◆ **The task**
Lines with the string "computer" must each be copied from the listing.

◆ **Exercise data**

BEGIN

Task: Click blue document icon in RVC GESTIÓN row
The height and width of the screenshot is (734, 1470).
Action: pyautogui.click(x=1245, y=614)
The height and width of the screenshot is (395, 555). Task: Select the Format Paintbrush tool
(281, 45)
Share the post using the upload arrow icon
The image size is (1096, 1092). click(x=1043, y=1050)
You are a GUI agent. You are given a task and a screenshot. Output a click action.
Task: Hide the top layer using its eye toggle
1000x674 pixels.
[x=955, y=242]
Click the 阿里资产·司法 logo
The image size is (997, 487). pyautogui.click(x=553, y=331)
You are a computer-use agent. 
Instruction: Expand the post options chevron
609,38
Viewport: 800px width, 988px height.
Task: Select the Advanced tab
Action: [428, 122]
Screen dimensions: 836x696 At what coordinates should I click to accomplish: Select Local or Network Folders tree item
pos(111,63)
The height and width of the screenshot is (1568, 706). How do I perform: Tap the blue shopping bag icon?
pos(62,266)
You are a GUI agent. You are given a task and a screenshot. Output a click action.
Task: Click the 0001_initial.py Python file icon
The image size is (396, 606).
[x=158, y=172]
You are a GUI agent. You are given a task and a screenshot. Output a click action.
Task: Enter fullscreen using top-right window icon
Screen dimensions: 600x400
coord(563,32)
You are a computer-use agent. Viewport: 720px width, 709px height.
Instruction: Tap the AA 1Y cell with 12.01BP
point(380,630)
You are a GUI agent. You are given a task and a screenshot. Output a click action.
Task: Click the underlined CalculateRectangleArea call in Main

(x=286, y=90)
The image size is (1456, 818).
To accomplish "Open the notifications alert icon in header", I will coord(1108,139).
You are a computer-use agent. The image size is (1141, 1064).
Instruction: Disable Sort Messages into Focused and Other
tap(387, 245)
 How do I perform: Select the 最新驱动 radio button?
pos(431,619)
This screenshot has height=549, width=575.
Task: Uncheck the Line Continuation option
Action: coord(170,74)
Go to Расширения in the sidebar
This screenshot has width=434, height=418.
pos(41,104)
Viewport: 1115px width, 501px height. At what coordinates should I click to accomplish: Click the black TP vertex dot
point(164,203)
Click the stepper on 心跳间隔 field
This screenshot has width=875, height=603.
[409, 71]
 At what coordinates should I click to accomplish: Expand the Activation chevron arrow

END

◆ **Answer space**
You are a computer-use agent. 
You are a computer-use agent. Viewport: 720px width, 709px height.
You are a computer-use agent. The image size is (1141, 1064).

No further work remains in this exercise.